The video I’d Give it to You if I Could But I Borrowed It (2007) is presented on a stationary bicycle. In order to watch it, the visitor has to actively participate through the effort of pedalling, taking on an active role in the narrative. In the first part of the story, Guy Ben-Ner and his children steal various famous artworks in a hypothetical museum -  Zerstorte Batterie by Joseph Beuys, Marcel Duchamp’s bicycle wheel, Pablo Picasso’s head of a bull and Jean Tinguely’s Cyclograveur to create a new version of the velocipede. In the second part of the video, Guy Ben-Ner steals another artwork, this time Rodney Graham’s legendary piece The Phonokinetoscope, in which the artist listened to the same soundtrack while taking LSD and wandering around the Tiergarten in Berlin. Guy Ben-Ner’s version uses the music as the narrative thread for the ride he and his children proudly take through Münster on their wonderful “art bike”.

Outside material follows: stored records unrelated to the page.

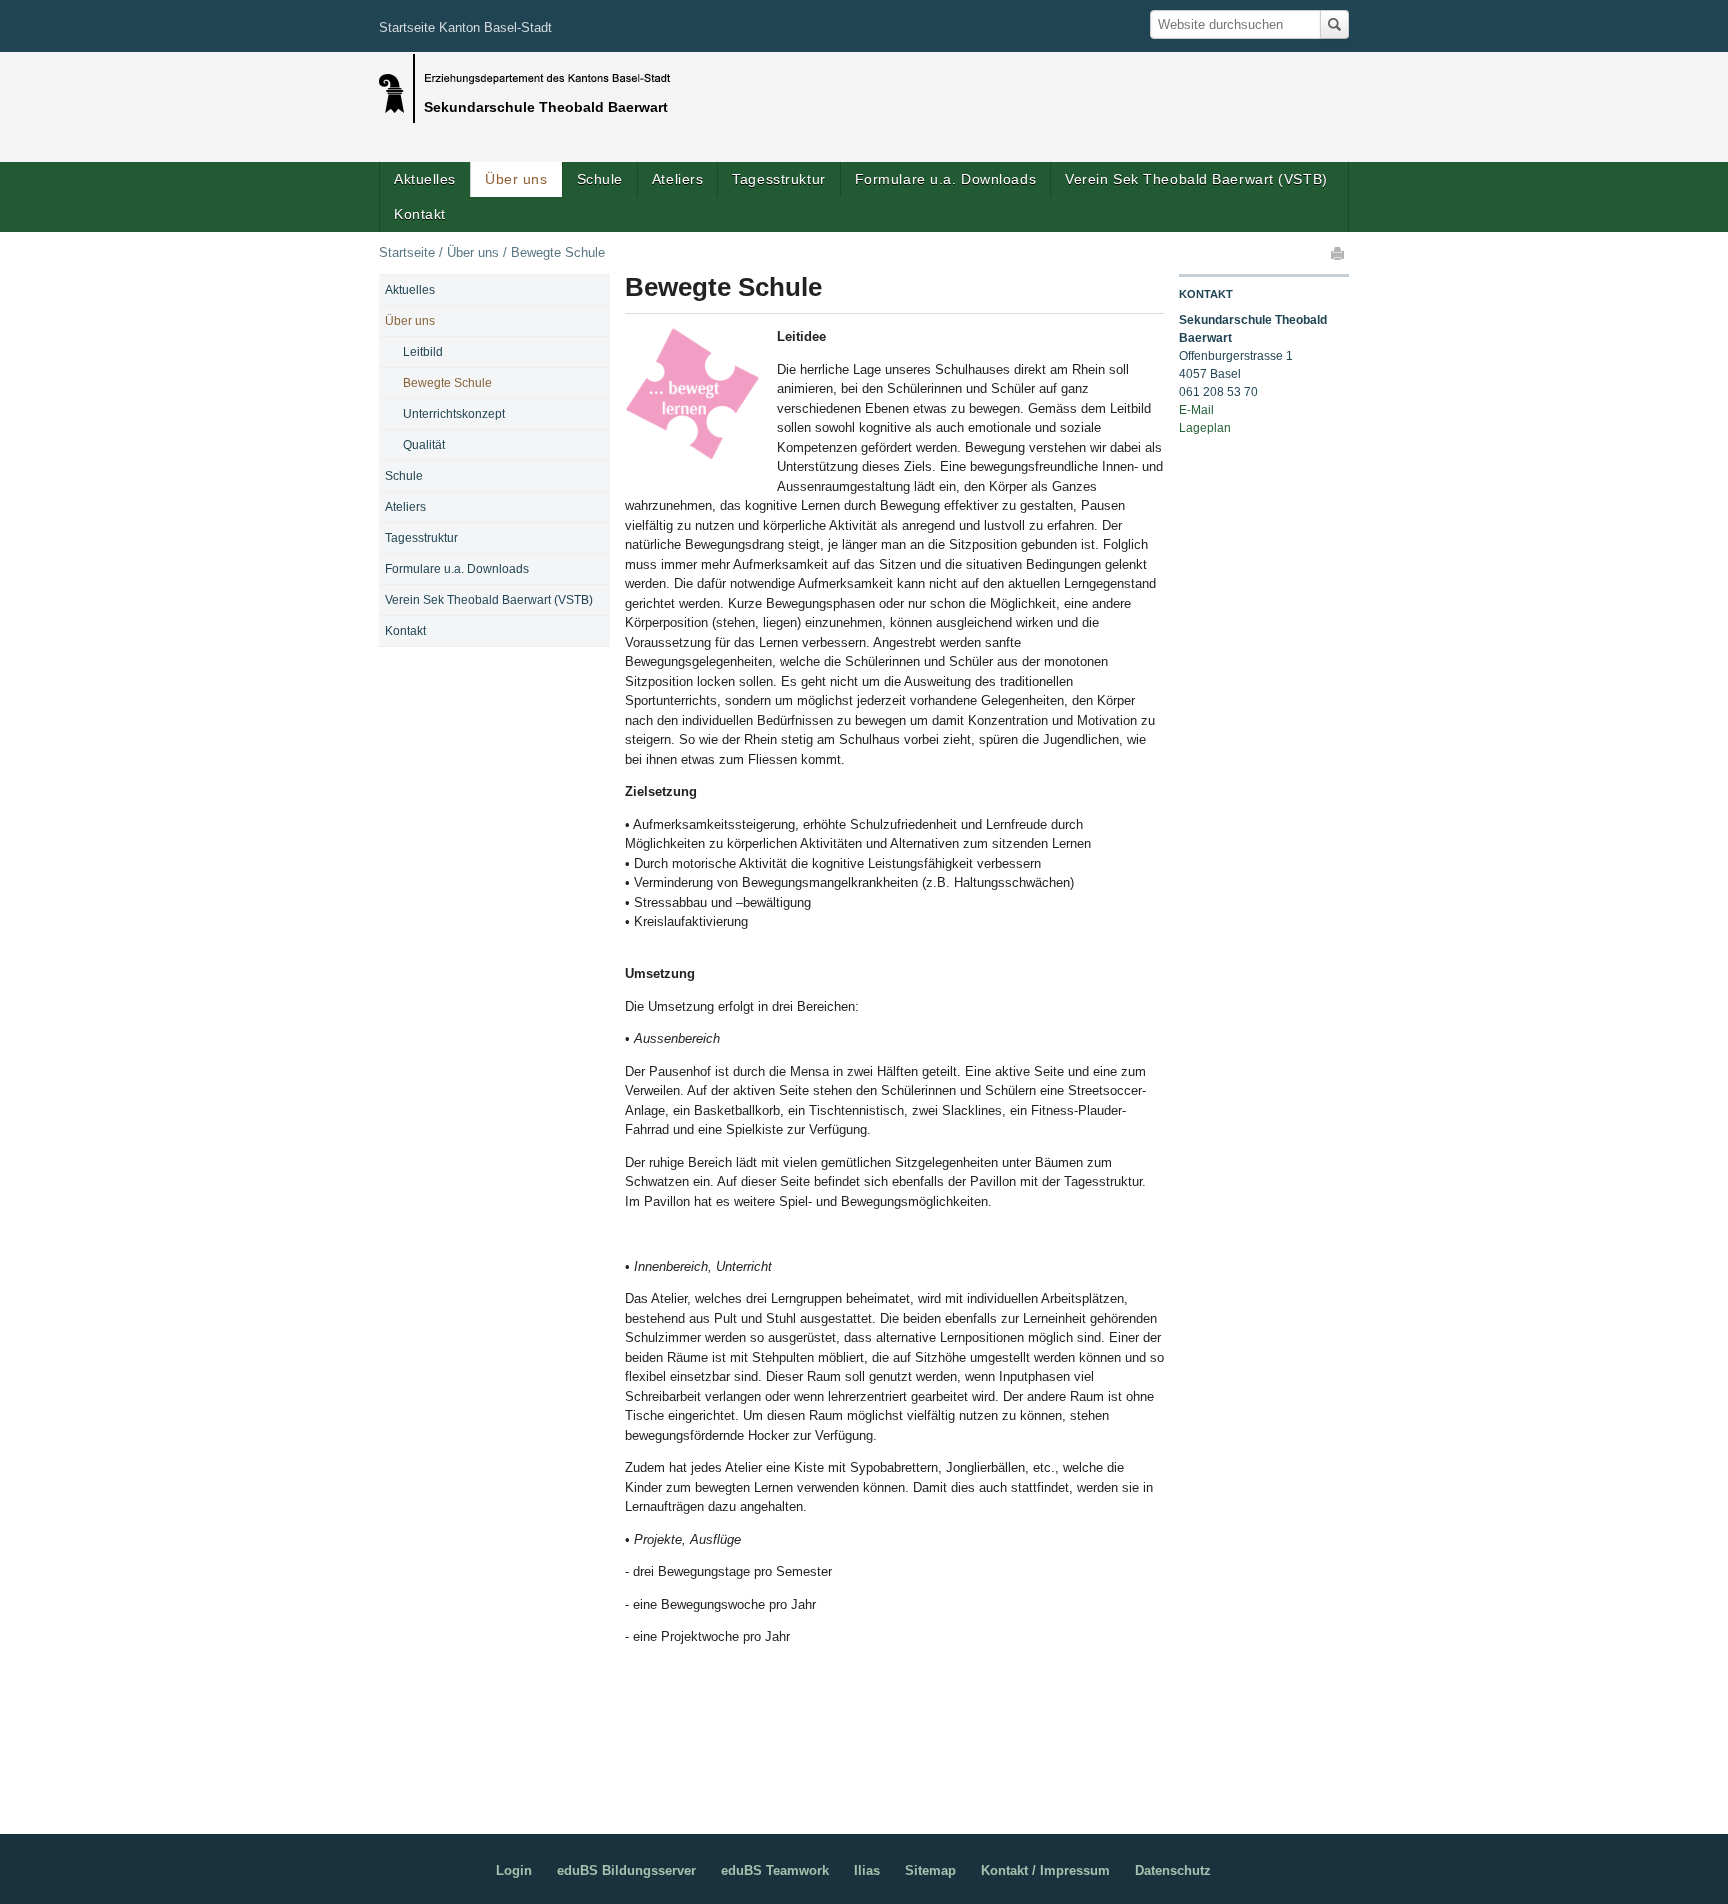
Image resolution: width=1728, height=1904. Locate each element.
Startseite (407, 252)
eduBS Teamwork (775, 1870)
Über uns (516, 179)
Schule (600, 179)
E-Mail (1196, 410)
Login (514, 1870)
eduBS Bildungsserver (626, 1870)
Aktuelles (425, 179)
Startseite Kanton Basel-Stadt (465, 27)
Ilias (867, 1870)
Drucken (1339, 253)
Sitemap (930, 1870)
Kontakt (420, 214)
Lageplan (1205, 428)
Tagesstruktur (778, 179)
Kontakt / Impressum (1045, 1870)
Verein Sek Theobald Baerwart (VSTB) (1196, 179)
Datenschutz (1173, 1870)
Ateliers (677, 179)
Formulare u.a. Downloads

Although he refrains from adopting a specific stance, Guy Ben-Ner constantly talks to us of ethics and morals, using the same natural ease he employs to deny any particular commitment or personal position on these conventions. He borrows stories not so much out of some fetish or hobby, but as a mere exercise in survival. Guy Ben-Ner’s methodologies are so heterogeneous and his sources of inspiration so different that every genre is valid: from documentary to fiction, from video art to film, any excuse becomes a device for telling a story.

THE ARTIST
Guy Ben-Ner (Ramat Gan, Israel, 1969) lives and works in Tel Aviv. His official filmography begins in 1997 with a few video shorts that explore the idea of domestic space, a theme that runs through most of his subsequent works. Since then he has produced a variety of videos which have been screened at numerous group and individual exhibitions. His group exhibitions include Only Connect , Chelsea Art Museum, New York, 2008; Real Time: Art in Israel 1998-2008, Israel Museum, Jerusalem 2008; History Will Repeat Itself, Centre for Contemporary Art, Warsaw, 2006; Traum und Trauma, Haus der Kulturen der Welt, Berlin, 2005; Wild Boy, “Premieres” screening series, MoMA, New York, 2005; Moby Dick, MoMA QNS Lobby Projections, New York, 2004; Becoming Father- Becoming Infant , The Bronx Museum, New York, 2004 and MFA Show, Columbia University, New York, 2003. He has participated in video festivals such as the  Höhepunkte der Kölner Kunst Film Biennale, Berlin, 2009; the 53rd International Short Film Festival, Oberhausen, 2007; the Kunst Film Biennale, Cologne, 2007; Video X, Momenta Art , Brooklyn, New York, 2004 and at biennials such as Shanghai 2008 and Experimenta Playground, International Biennial of Media Arts, Melbourne, 2007.

A selection of his individual exhibitions includes Real Life: Ron Mueck and Guy Ben-Ner, National Gallery of Canada, Ottawa, 2008; Treehouse Kit, Museum of Contemporary Art, Montreal, 2007; Guy Ben-Ner, Centre for Contemporary Photography, Melbourne , 2006; Honey I Shrunk the Kids, Contemporary Arts Center, Cincinnati, 2005; and Elia-A Story of an Ostrich Chick, 2003, The Herzliya Museum of Art , Israel.

CATALOGUE. English/Spanish bilingual publication. With texts by Itale Schmelz, Ruth Estévez and Guy Ben Ner.